Your Furniture Store and Social Media

Posted by Charles Chong on

Last week we created a Facebook page, Twitter page, and Instagram page. 

Now, what? 

The three B’s: 

Be informative 

Be entertaining. 

Be communicative


Be informative

    Establish yourself as a trusted information source. Customers will check-in daily for new tips, ideas, etc. 

    However, do research. To be informative you must be credible. To be credible you must have sources. And those sources must be credible. Most furniture store blog articles are generic. Generally, it is unsupported opinions about their "trending" inventory. You can still do the same, but while being informative. Consider customer opinions and questions.
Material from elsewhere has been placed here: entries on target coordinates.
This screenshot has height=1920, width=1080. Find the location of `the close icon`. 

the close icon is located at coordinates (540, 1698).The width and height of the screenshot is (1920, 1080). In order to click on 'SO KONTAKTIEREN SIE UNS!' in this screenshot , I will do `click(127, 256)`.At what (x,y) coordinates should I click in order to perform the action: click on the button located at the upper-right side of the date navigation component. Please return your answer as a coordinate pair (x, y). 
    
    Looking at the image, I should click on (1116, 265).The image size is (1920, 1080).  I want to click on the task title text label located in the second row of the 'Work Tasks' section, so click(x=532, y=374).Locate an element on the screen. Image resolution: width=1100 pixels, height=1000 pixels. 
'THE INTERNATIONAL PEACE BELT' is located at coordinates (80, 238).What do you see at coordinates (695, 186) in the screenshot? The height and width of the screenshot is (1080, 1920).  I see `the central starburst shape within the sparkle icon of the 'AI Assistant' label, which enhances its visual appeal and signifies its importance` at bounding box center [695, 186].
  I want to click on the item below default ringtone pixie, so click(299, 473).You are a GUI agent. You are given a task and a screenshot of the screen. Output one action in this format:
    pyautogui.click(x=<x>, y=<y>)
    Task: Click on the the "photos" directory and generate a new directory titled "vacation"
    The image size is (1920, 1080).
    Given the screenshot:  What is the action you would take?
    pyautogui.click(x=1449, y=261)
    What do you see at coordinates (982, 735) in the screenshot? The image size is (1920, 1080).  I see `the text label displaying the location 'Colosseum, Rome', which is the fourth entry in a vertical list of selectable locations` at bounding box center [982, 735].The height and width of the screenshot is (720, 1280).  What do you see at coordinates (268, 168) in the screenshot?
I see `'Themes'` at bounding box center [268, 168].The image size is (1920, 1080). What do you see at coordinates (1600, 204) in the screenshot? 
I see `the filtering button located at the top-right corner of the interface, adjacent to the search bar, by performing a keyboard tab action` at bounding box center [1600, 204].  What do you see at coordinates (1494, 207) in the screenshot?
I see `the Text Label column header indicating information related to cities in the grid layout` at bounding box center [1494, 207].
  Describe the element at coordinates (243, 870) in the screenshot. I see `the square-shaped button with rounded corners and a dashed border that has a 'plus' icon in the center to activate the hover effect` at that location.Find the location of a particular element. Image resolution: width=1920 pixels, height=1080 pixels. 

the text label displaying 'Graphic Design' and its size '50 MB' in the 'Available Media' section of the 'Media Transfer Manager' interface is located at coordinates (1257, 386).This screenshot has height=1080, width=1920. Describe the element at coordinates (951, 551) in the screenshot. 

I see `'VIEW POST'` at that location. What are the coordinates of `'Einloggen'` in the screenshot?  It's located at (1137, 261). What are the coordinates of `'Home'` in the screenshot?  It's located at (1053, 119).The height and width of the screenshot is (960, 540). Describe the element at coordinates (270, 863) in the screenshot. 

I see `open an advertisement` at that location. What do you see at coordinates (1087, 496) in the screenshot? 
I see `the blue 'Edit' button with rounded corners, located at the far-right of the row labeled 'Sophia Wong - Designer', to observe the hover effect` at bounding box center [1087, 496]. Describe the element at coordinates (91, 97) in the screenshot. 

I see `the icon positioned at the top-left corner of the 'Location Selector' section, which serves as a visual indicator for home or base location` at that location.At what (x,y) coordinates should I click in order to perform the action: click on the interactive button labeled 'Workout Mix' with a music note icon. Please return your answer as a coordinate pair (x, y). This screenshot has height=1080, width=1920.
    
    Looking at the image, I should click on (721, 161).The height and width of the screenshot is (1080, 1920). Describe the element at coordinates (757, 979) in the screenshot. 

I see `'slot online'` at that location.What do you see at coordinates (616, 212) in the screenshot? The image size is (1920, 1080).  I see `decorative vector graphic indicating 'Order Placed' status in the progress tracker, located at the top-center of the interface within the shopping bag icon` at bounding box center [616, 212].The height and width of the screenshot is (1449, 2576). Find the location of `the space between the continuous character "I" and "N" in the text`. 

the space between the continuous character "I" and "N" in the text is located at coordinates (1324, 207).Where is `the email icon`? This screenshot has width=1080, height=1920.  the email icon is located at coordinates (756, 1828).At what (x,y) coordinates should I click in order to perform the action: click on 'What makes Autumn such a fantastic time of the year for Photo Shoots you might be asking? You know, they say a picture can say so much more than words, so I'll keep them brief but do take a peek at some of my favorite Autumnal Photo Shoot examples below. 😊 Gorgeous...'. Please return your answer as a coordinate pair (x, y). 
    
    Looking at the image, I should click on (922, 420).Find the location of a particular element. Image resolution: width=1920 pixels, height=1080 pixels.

Why is this particular style of furniture trending? If it is not trending, why does this particular type of furniture suit a customer’s home? How can it be made to fit into a home’s design/style? Does a particular interior designer recommend it? What materials is it made out of? Is it more durable than something from a chain store? What colors match best? What fabrics should parents or pet owners seek? What type of furniture suits the local weather? Can this furniture be outdoors?  Also, ask existing customers what they think about when purchasing furniture. And support all answers with credible sources.

    Beyond style, is there something furniture related you can inform customers about? You can deliver other messages that will make you stand out from the competition. It isn’t easy, but it will be worthwhile. Customers will see your efforts and appreciate them. It will drive traffic to your website and store.

Be entertaining

Social media doesn’t have to be all “business”. It is an avenue to showcase personality. What sets you apart from other furniture stores? What makes your customer service superior? Over the years, you have built relationships with returning customers. What makes them return? 

Studies show most purchases are emotion-based, therefore while online, ensure delivery of the personality that built your business. An example of a business applying this: Wendy’s social media account on Twitter. Wendy’s Twitter account has grown in popularity due to its entertainment value.  In the fourth quarter of 2016, they had a net income of 28.9 million dollars vs. their fourth-quarter net income in 2017 (post-Twitter campaign) of 159.3 million dollars. They utilized storytelling, consistency, and communication. The most retweeted tweet of all time was a response to Wendy’s twitter page when a customer asked how many retweets it to get a year of free chicken nuggets.  Apple and Microsoft even attempted to "newsjack" by commenting on the trend. 

The takeaway is you need to find yourself. Wendy’s fearless humor and sarcasm have become forever associated with their brand. Maybe that isn’t your business personality, but that’s fine. Deliver what has made you successful, or explore a new method if it isn’t working. Just keep adapting.

Be communicative

Your social media pages are where customers and potential customers can directly communicate with the business. It encourages repeat customers and new customers. If you can create a sense of community then your business can build a loyal customer base that primarily grows based on word of mouth. According to Sprout Social's studies poor customer service is the number one reason. Make sure you deliver the same quality service online as you do in-store. Set a clear expectation of when customers will receive replies to their queries. And then ensure a reply within that expected time frame. And respond to every single message you receive. Of course, you can ignore unwanted solicitations or messages from bots. But many customers will perceive your business positively if you respond to their messages regardless of how trivial. Why should you? Wendy's again delivers.

    Wendy's replies to all queries, no matter how minor or unrelated.  According to statistics, the most annoying action a brand can take on social media is too many promotional posts.  For example, when we break down Wendy's tweets only 183 were pro-active brand tweets. The rest of their 35,000 tweets were replies. This is important because as we discussed prior, customers find it annoying when most of a company’s tweets are promotional. Although it may be annoying for the business, the opposite is true for consumers.